Naar aanleiding van hetgeen namens klager en door de directeur ter zitting is aangevoerd, heeft de beroepscommissie beslist om de behandeling van het beroep aan te houden, teneinde de directeur in de gelegenheid te stellen het telefoongesprek uit te
luisteren en volledig uit te werken. Op 21 december 2015 is de schriftelijke uitwerking van het telefoongesprek bij het secretariaat van de Raad binnengekomen. Hieruit blijkt het volgende. Het account is van medegedetineerde O. die vermoedelijk het
gesprek opstart. Medegedetineerde O. vraagt aan A. of hij op maandag nog langskomt en zegt tegen hem dat hij om 14.15 uur bij iemand anders op bezoek moet gaan om aan diegene de ‘selha’ te geven. De medewerker die het telefoongesprek heeft
uitgeluisterd
licht toe dat met ‘selha’ handel of drugs wordt bedoeld. Op enig moment geeft O. de telefoon over aan een gedetineerde die zegt dat hij ‘M.’ heet. Hij zegt tegen A.: ‘ik wilde even zeggen net als jouw broer 14.15 uur kom je even naar mij’. Als gevraagd
wordt naar zijn achternaam zegt hij ‘[...]’. Als O weer aan de telefoon komt, zegt hij tegen A. dat ‘ze twee keer 15 moet doen, je weet toch wat ik bedoel, en maak er een staaf van want hij doet ze in zijn aars’.
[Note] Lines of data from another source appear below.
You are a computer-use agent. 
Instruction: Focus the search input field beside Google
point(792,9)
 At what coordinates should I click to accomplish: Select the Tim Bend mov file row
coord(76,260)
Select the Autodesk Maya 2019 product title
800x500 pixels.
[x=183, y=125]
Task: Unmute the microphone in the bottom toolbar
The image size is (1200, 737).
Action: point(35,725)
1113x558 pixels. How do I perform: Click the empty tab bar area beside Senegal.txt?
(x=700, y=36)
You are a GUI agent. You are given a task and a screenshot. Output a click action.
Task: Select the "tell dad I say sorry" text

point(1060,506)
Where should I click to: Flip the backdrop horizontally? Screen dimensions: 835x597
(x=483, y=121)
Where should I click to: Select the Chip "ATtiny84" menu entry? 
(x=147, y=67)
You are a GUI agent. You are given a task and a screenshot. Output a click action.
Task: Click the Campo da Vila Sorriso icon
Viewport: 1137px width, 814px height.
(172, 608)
Op 5 januari 2016 is daarop door klagers raadsvrouw gereageerd. De raadsvrouw stelt dat uit deze informatie nog steeds niet onomstotelijk is vast komen te staan dat klager op de hoogte was van het feit dat de bezoeker drugs zou meenemen. De vraag is
hoe
kan worden vastgesteld dat klager degene is geweest die de bezoeker aan de telefoon heeft gehad. Er wordt geen registratiekaart vermeld en niet valt uit te sluiten dat iemand anders onder de naam van klager heeft gebeld.

3. De beoordeling
De beroepscommissie stelt het volgende vast. Op 27 juni 2015 is vanaf het account van medegedetineerde O. getelefoneerd met A. Door de gedetineerde die het telefoongesprek opstart wordt aan A. gevraagd om bij een medegedetineerde op bezoek te gaan en
aan hem de ‘selha’ te geven. Vervolgens wordt de telefoon overgegeven aan degene voor wie de ‘selha’ bestemd is. Deze noemt eerst zijn voornaam, ‘M’, en vervolgens zijn achternaam, ‘[...]’. De beroepscommissie is van oordeel dat voldoende aannemelijk
is
dat klager degene is aan wie de telefoon is overgegeven en die (een gedeelte van) het gesprek met A. heeft gevoerd. Gelet daarop is de beroepscommissie van oordeel dat de beslissing om aan klager een disciplinaire straf op te leggen van vijf dagen
opsluiting in een strafcel wegens betrokkenheid bij poging tot invoer van contrabande niet als onredelijk en onbillijk kan worden aangemerkt. Het beroep zal derhalve ongegrond worden verklaard.

4. De uitspraak
De beroepscommissie verklaart het beroep ongegrond en bevestigt de uitspraak van de beklagcommissie met aanvulling van de gronden.

Aldus gegeven door de beroepscommissie voornoemd, bestaande uit mr. J.A.M. de Wit, voorzitter, drs. R.K. Boelens en J. Schagen MA, leden, in tegenwoordigheid van
mr. S. Blankenspoor, secretaris, op 21 januari 2016.